▸ **Problem to solve**
Return, unchanged and with no pictures, the lines below from the very first through the one that contains "The width and".

▸ **Data supplied**
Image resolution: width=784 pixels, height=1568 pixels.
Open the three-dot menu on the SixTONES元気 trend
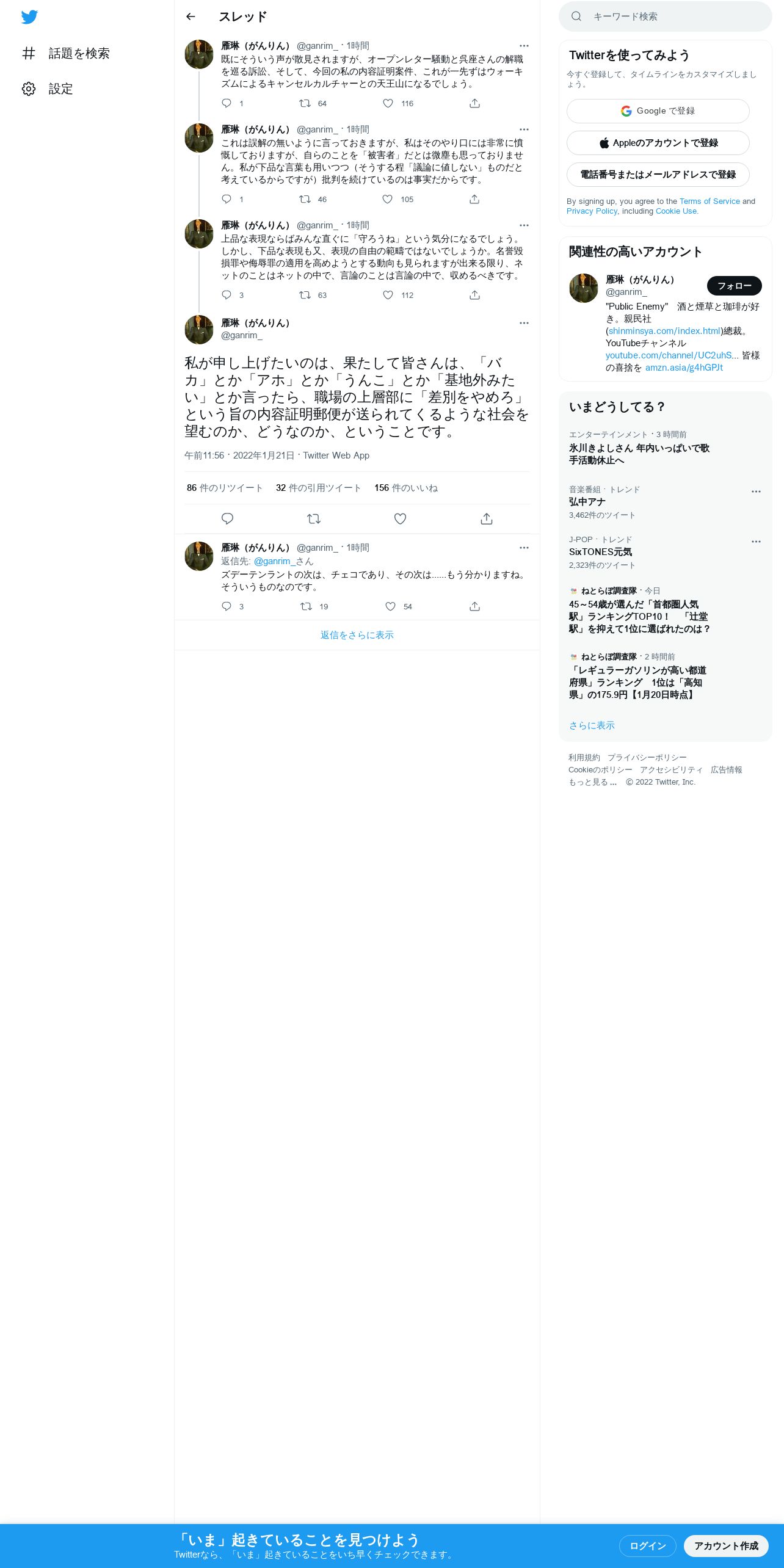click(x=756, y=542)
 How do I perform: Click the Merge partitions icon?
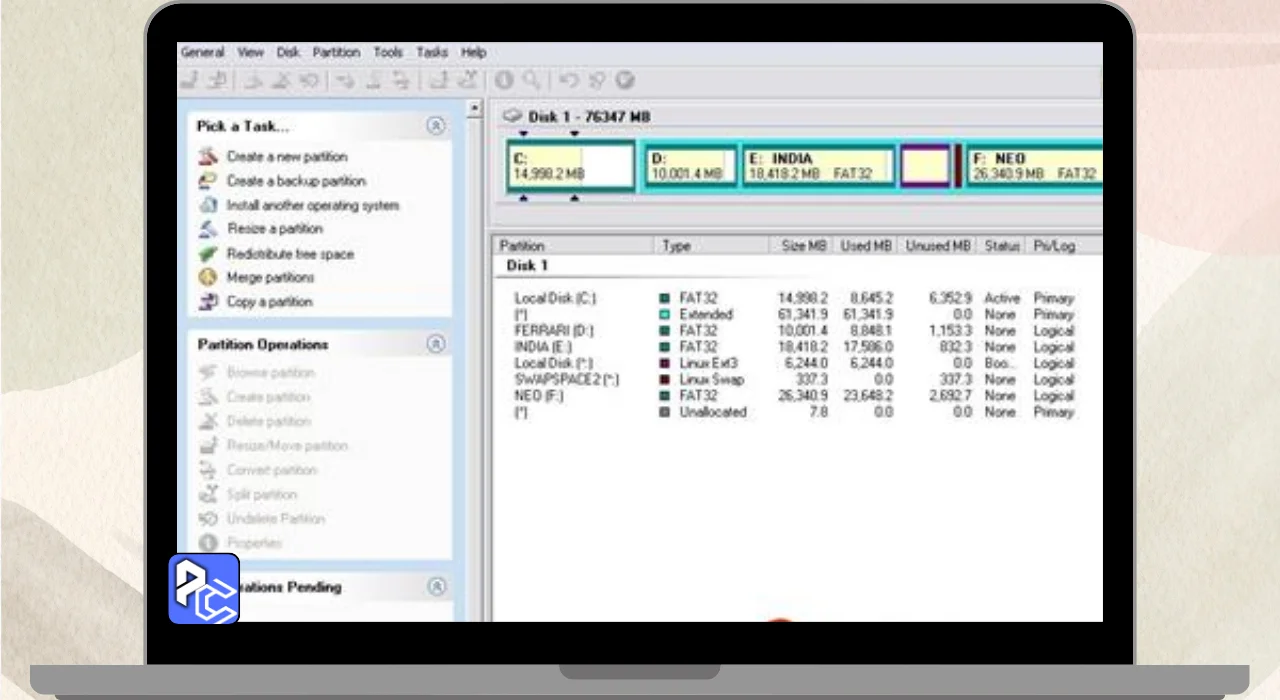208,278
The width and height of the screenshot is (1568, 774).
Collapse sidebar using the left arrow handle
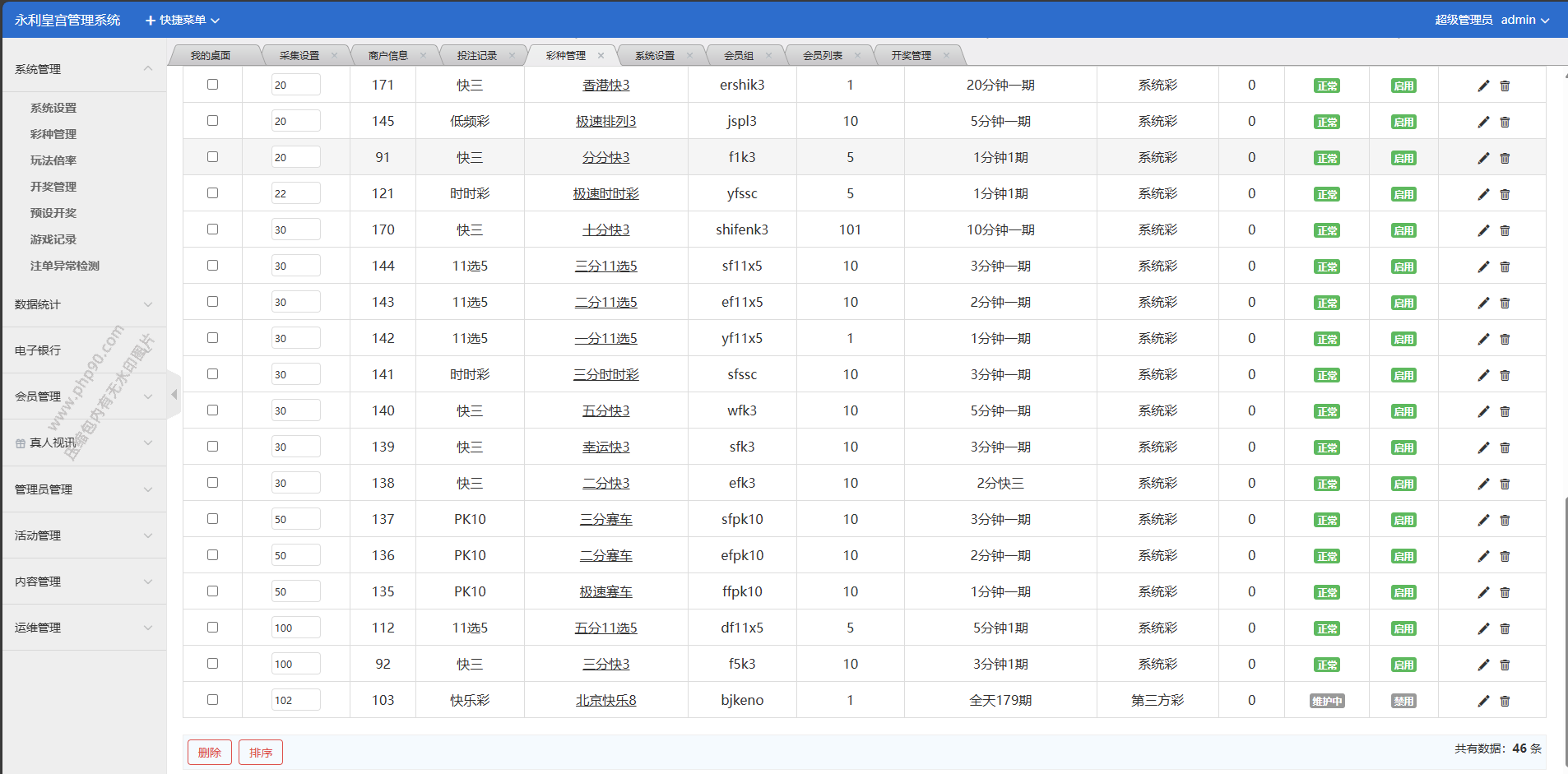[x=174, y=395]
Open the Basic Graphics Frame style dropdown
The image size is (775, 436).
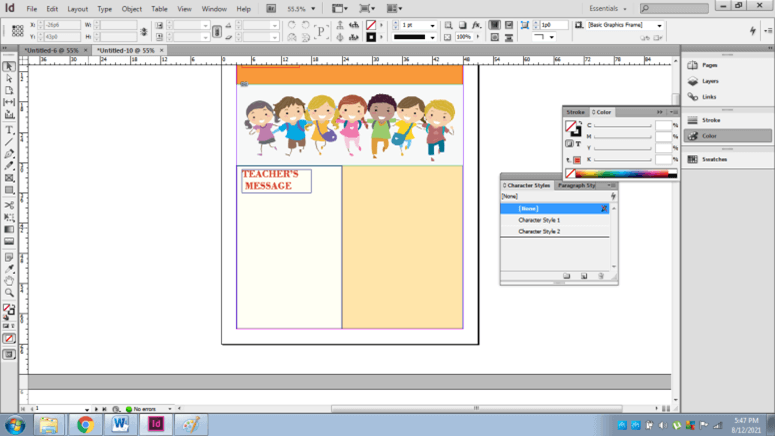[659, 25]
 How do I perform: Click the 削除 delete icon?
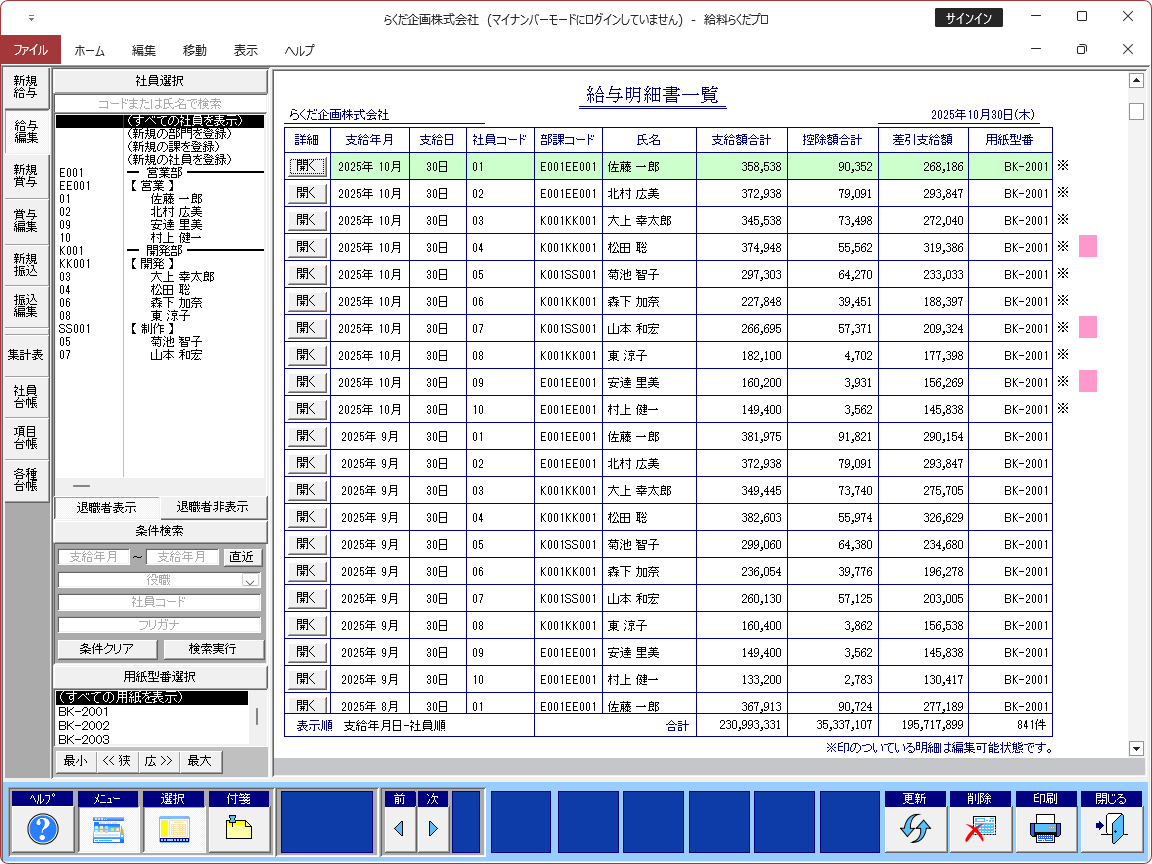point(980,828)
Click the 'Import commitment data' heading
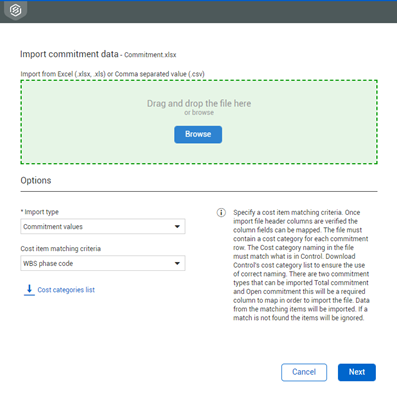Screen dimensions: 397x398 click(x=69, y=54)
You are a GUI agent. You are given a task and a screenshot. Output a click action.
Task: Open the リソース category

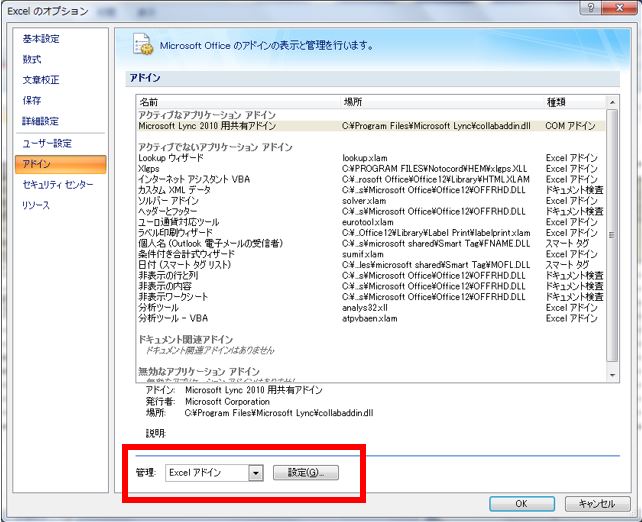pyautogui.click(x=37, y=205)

▸ **Result for this task**
Image resolution: width=784 pixels, height=1568 pixels.
Open the three-dot menu on the SixTONES元気 trend
click(x=756, y=542)
 How do I perform: Click the Merge partitions icon?
208,278
The width and height of the screenshot is (1568, 774).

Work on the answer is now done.